▼

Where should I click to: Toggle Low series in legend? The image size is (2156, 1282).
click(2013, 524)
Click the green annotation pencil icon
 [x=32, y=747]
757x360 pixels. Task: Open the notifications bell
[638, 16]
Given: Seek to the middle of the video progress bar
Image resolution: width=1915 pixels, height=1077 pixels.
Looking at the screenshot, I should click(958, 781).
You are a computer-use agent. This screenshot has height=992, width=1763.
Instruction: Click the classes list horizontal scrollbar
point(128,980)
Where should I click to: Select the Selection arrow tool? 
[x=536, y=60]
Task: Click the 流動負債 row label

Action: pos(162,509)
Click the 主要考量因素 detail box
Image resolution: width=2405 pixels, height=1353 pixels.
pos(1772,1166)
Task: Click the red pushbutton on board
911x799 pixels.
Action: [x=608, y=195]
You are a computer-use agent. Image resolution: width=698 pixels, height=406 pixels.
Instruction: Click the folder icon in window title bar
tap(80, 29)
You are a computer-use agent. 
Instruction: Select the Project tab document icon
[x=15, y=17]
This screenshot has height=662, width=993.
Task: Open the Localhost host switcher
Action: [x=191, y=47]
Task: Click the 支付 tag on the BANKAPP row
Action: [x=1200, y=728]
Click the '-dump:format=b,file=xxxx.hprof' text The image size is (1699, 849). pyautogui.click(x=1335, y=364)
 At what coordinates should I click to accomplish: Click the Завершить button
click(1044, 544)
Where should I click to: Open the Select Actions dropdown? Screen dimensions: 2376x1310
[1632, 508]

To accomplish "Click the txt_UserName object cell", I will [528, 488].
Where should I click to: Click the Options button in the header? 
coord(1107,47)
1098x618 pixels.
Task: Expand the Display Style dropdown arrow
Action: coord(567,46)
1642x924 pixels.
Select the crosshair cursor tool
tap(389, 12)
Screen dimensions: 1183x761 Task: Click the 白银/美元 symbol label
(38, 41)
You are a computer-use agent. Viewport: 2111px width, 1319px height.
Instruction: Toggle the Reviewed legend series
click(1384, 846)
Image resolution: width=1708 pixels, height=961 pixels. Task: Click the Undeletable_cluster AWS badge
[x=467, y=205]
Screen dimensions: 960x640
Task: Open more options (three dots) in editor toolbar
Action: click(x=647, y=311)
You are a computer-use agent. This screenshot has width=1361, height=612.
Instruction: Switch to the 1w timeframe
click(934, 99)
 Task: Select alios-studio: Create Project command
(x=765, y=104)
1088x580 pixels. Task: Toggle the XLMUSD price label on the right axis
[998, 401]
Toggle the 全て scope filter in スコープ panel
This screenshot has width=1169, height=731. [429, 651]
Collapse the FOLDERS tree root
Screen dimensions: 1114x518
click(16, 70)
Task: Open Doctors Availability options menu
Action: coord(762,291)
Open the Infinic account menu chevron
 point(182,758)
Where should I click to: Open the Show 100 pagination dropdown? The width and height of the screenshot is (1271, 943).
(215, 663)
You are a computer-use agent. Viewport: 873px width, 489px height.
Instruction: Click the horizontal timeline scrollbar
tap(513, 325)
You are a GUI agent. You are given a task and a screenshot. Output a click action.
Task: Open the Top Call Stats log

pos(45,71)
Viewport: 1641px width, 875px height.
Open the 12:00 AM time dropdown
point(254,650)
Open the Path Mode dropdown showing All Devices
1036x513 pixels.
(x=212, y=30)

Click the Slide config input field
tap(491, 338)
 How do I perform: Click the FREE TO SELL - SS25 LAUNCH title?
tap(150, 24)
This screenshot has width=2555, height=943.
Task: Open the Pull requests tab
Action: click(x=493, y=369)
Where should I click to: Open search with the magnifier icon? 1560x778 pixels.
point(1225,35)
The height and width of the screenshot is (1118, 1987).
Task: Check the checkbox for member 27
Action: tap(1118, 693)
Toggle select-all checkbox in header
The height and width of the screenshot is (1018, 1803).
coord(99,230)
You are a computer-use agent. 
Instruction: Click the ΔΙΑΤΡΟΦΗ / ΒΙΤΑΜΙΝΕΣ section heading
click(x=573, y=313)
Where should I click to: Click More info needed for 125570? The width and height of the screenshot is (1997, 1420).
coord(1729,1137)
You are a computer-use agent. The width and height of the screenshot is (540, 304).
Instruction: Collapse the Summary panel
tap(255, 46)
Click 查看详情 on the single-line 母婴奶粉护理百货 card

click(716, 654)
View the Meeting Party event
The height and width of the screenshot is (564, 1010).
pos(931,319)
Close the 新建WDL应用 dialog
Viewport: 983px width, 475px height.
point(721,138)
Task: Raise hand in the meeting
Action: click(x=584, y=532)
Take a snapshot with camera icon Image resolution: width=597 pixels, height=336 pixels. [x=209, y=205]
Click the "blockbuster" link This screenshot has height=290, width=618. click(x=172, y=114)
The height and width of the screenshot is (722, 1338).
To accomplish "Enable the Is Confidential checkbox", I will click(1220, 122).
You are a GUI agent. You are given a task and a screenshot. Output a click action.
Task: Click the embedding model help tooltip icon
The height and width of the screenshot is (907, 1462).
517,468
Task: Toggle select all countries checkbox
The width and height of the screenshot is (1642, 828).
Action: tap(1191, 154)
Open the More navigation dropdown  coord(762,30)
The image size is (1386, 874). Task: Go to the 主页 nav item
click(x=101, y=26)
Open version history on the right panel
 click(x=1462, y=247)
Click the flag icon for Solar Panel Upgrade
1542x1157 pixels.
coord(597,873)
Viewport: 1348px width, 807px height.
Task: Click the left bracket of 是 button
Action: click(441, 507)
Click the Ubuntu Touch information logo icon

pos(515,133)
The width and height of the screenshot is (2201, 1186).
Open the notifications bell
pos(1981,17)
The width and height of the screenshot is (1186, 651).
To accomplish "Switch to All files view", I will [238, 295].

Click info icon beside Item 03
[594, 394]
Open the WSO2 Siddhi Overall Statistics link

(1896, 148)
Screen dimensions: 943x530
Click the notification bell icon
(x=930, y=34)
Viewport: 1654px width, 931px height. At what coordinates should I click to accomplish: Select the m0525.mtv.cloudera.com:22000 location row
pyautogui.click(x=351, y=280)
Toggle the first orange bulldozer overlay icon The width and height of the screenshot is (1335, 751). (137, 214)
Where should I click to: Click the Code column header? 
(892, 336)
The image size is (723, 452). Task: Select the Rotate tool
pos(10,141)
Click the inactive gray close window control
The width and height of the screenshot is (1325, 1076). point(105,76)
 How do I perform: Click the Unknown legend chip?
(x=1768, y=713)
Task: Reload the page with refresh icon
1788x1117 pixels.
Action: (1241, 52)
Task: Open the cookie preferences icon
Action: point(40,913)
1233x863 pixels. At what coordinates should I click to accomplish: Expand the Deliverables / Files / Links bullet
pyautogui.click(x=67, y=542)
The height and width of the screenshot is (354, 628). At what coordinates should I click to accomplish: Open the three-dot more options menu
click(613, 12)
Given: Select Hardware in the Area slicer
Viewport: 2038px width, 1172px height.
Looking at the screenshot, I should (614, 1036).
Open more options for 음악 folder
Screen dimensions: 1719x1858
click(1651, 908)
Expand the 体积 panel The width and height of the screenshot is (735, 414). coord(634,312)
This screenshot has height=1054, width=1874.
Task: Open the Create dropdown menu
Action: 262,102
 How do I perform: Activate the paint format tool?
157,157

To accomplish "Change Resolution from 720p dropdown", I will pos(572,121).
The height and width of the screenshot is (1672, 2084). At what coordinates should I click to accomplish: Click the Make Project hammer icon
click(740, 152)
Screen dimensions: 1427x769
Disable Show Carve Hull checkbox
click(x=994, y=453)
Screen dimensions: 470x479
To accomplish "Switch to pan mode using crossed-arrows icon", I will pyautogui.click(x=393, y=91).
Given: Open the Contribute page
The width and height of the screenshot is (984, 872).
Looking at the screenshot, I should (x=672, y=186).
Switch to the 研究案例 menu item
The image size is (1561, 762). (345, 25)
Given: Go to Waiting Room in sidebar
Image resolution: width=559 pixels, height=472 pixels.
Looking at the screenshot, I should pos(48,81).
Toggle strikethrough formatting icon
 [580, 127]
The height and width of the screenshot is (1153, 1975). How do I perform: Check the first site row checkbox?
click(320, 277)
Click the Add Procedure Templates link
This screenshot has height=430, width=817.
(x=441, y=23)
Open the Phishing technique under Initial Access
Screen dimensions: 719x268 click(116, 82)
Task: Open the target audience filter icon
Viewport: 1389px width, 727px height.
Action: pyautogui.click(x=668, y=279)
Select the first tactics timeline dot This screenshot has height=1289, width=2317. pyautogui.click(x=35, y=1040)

▲

ASSIGNMENT:
When you find a line in the records that contains the word "will", copy it.

EXERCISE OUTPUT:
To accomplish "Click the txt_UserName object cell", I will [528, 488].
To accomplish "Enable the Is Confidential checkbox", I will click(1220, 122).
To accomplish "Switch to All files view", I will [238, 295].
To accomplish "Change Resolution from 720p dropdown", I will pos(572,121).
To accomplish "Switch to pan mode using crossed-arrows icon", I will pyautogui.click(x=393, y=91).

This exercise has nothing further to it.